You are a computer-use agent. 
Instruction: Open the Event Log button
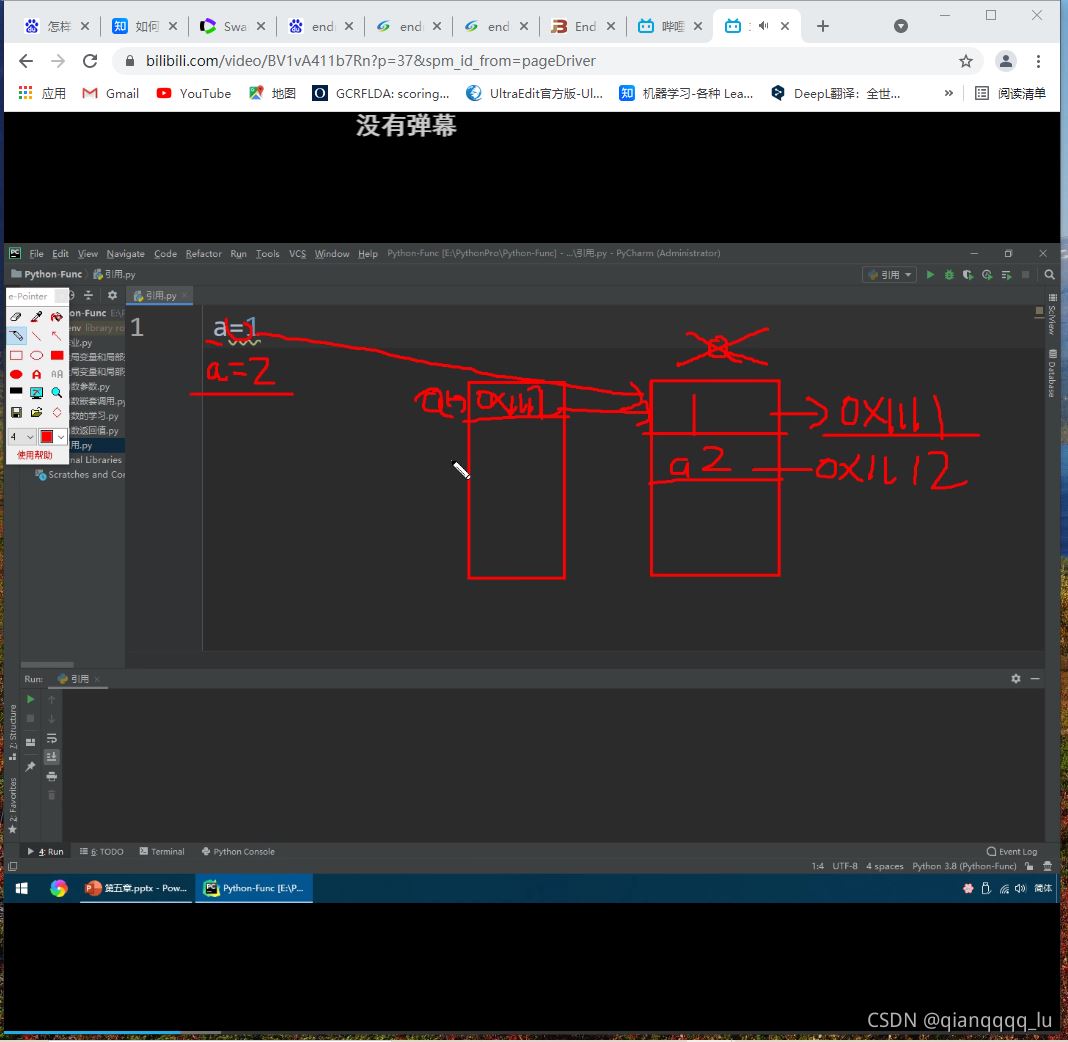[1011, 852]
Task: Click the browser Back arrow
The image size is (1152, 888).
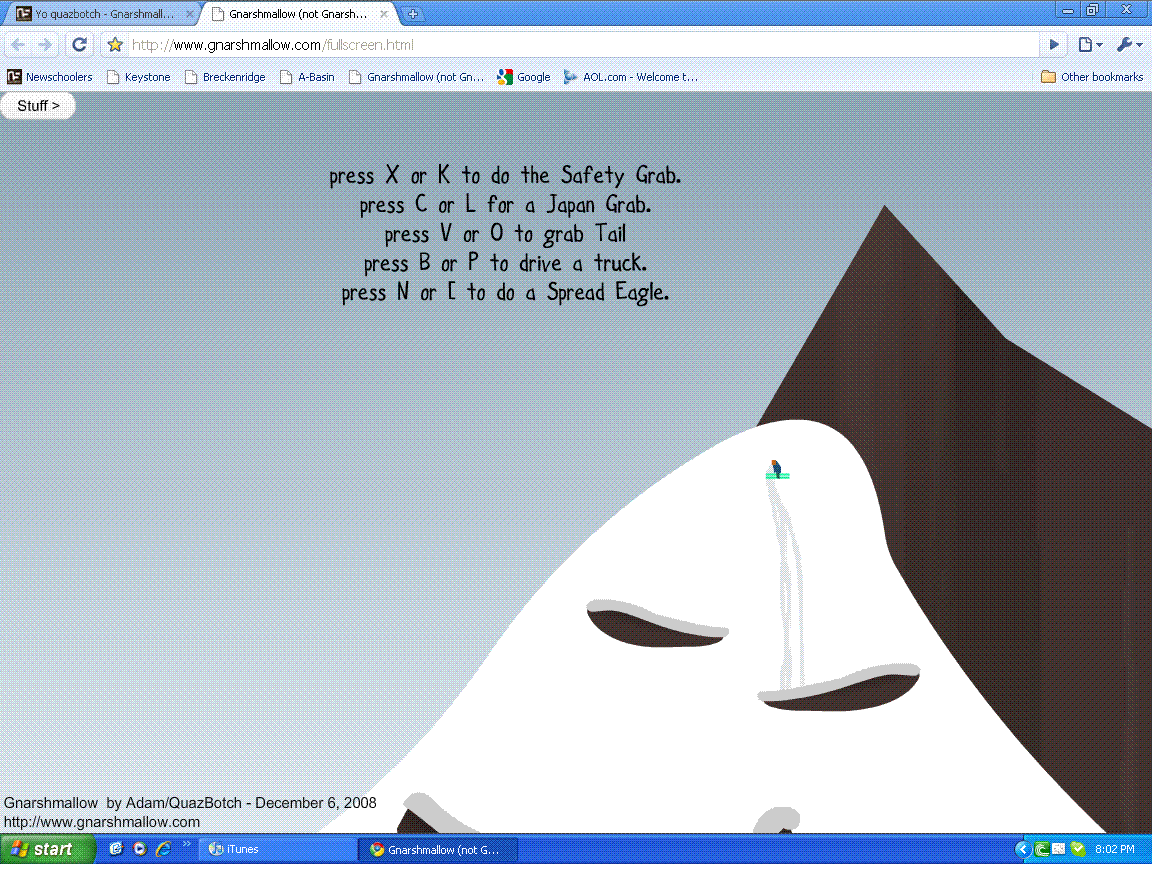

▸ **PROBLEM**
An exact copy of the entries, without any pictures, is what the answer should be.

▸ **RESULT**
You are a computer-use agent. 
Instruction: Open the Event Log button
[1011, 852]
Task: Click the browser Back arrow
The image size is (1152, 888).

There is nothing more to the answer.